(Data extract begins)

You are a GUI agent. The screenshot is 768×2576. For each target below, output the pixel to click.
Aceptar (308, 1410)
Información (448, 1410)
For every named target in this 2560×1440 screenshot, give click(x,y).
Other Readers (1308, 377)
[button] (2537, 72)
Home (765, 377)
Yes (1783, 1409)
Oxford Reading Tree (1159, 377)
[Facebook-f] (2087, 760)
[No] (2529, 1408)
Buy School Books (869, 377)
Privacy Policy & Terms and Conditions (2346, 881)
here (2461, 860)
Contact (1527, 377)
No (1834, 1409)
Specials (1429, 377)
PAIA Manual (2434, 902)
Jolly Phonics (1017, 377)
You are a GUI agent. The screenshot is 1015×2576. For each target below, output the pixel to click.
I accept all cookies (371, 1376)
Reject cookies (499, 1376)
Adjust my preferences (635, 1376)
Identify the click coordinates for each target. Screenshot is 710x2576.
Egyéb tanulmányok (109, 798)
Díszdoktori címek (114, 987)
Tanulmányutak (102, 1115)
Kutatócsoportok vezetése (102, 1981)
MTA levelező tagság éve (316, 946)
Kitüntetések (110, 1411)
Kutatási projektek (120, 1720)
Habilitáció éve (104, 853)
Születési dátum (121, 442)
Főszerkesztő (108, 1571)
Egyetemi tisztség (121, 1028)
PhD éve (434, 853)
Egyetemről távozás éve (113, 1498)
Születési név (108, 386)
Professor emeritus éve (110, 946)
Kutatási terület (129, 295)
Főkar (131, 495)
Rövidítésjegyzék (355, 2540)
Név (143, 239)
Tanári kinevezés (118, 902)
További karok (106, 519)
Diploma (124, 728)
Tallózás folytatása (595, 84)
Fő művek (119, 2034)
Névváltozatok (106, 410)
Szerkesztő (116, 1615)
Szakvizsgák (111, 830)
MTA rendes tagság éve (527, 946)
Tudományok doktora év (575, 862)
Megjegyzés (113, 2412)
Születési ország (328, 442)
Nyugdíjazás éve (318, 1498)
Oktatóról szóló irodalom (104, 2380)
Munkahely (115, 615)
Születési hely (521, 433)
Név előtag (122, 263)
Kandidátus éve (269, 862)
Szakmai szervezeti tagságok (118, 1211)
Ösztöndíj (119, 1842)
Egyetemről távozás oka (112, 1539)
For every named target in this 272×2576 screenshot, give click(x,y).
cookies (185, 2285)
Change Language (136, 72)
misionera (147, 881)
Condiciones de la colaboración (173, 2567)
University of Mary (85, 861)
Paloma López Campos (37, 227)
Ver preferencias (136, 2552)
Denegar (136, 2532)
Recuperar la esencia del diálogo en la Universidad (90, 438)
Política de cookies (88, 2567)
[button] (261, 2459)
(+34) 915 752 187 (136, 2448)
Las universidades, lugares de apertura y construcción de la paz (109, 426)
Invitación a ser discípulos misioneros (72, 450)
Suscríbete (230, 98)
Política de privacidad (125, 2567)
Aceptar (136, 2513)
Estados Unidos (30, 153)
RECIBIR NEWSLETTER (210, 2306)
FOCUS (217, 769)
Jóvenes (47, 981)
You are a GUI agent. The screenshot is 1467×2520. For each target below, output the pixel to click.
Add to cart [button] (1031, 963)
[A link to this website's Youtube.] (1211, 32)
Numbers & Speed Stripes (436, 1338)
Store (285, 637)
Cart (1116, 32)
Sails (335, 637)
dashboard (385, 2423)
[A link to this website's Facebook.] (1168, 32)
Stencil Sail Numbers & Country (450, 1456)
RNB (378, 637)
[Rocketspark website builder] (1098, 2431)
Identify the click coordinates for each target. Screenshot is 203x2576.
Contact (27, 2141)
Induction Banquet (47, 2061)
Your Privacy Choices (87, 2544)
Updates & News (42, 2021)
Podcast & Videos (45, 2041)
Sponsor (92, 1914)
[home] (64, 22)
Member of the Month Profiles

(Data extract ends)

Exercise description: Using the material above, transcribe exactly the lines from the line with "Főszerkesztő (108, 1571)" to the line with "Ösztöndíj (119, 1842)"; both count, and nothing else goes in.

Solution for this problem:
Főszerkesztő (108, 1571)
Egyetemi tisztség (121, 1028)
PhD éve (434, 853)
Egyetemről távozás éve (113, 1498)
Születési név (108, 386)
Professor emeritus éve (110, 946)
Kutatási terület (129, 295)
Főkar (131, 495)
Rövidítésjegyzék (355, 2540)
Név (143, 239)
Tanári kinevezés (118, 902)
További karok (106, 519)
Diploma (124, 728)
Tallózás folytatása (595, 84)
Fő művek (119, 2034)
Névváltozatok (106, 410)
Szerkesztő (116, 1615)
Szakvizsgák (111, 830)
MTA rendes tagság éve (527, 946)
Tudományok doktora év (575, 862)
Megjegyzés (113, 2412)
Születési ország (328, 442)
Nyugdíjazás éve (318, 1498)
Oktatóról szóló irodalom (104, 2380)
Munkahely (115, 615)
Születési hely (521, 433)
Név előtag (122, 263)
Kandidátus éve (269, 862)
Szakmai szervezeti tagságok (118, 1211)
Ösztöndíj (119, 1842)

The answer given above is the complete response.